If you’re skeptical about the information available, create a new Facebook account, visit your own page and consider how much a person or web-scraping bot could learn about you based on your information, posts, likes and photos. Or log out of Facebook and visit your profile to see how much even a non-Facebook user can learn about you.
The practice of systematically scraping publicly available web pages to build databases is in a legal grey area. Website owners want data to be available so that search engines will create traffic, but are reluctant to allow massive collection of data that’s valuable to them.
Owners — like Facebook — try to manage this with posted “terms of service” agreements limiting data-scraping.
Courts in the U.S have inconsistently enforced such agreements, but Facebook has been known to sue and cause anyone caught scraping to settle.
In B.C., a court awarded damages to real estate Company Century 21 after Zoocasa, a real estate site then owned by Rogers Communications, scraped content from real estate listings and posting them online in violation of the terms of service set by Century 21.
Zoocasa argued that it did not agree to the terms and that the reposting constituted fair use, however the judge rejected both arguments. The suit only cost Rogers about $31,000 — a pittance compared to the value of a large database.
Facebook and other sites also have algorithms designed to detect bot-like activity in order to block massive collection. They can force the visitor to fill out a “captcha” style form — typing in letters and numbers or identifying images — to ensure the visitor is a human, among other tactics.
But the information is valuable. That’s why Facebook is worth $465 billion. Collectors can learn to keep below the threshold that triggers such verification or even pay an overseas data farming operation to have humans browse and save data or defeat captchas.

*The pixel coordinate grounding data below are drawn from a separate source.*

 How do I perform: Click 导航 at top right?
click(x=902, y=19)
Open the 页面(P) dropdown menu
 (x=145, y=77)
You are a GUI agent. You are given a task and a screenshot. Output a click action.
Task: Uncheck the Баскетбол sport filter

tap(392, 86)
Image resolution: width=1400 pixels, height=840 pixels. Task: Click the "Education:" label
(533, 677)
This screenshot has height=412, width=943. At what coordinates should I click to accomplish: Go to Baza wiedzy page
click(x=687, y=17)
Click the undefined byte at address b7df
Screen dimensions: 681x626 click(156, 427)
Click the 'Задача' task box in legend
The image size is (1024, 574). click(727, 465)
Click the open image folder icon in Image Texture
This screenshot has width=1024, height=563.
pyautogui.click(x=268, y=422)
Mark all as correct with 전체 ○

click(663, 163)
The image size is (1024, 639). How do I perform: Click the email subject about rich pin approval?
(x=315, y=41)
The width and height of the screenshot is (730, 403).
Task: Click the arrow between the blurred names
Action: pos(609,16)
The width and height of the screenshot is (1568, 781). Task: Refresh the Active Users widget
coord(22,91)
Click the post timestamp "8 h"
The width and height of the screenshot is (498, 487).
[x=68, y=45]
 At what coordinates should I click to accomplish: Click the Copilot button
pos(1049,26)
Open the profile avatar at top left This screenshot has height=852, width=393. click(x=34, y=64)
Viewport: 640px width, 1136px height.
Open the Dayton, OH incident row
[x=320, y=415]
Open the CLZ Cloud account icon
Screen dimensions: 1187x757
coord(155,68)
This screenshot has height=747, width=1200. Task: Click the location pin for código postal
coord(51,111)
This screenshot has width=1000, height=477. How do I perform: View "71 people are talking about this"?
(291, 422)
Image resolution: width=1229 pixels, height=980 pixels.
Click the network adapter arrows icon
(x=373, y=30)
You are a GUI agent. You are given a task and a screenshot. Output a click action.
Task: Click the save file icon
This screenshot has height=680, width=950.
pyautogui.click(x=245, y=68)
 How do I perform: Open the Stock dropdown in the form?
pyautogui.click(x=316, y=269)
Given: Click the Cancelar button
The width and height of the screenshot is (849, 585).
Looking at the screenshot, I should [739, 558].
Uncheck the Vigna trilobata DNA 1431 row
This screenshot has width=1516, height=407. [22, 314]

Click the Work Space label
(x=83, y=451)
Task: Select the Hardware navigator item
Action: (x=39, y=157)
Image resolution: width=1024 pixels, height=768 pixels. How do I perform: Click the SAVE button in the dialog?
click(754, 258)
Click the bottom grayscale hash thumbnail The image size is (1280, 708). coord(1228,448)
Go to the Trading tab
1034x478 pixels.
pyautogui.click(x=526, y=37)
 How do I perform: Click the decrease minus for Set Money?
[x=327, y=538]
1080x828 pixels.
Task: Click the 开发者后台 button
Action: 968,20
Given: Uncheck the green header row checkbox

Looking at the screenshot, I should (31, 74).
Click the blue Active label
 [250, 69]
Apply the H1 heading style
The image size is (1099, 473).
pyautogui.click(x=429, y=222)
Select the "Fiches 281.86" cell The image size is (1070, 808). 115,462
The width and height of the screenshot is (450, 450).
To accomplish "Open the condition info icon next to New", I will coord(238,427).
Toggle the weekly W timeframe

It’s a game of cat and mouse — vulnerabilities will be closed and new ones exploited as long as there is valuable information to be had.
The important principle at play in all of this — easily understated but certainly well understood by Facebook and those that want its data — is that the more connections an app maker knows about between Facebook users, the more powerful the predictions and inferences it can make about any one “friend” in the database. Even if it may have little direct information about that friend.
Apps start with knowledge of one person. With access to information on taggable friends, developers know — at a minimum — about people connected to that person, people who did not consent to have that information shared..
Thousand of apps gather more data, more connections. Add to that all the public info that may be collected about those names, made easier by vulnerabilities only partly now addressed by Facebook.
In the end you have a very powerful and database.
The argument that the data was already there on people’s Facebook pages doesn’t hold water. The information has meaning when you can identify relationships and have a starting point for gathering data.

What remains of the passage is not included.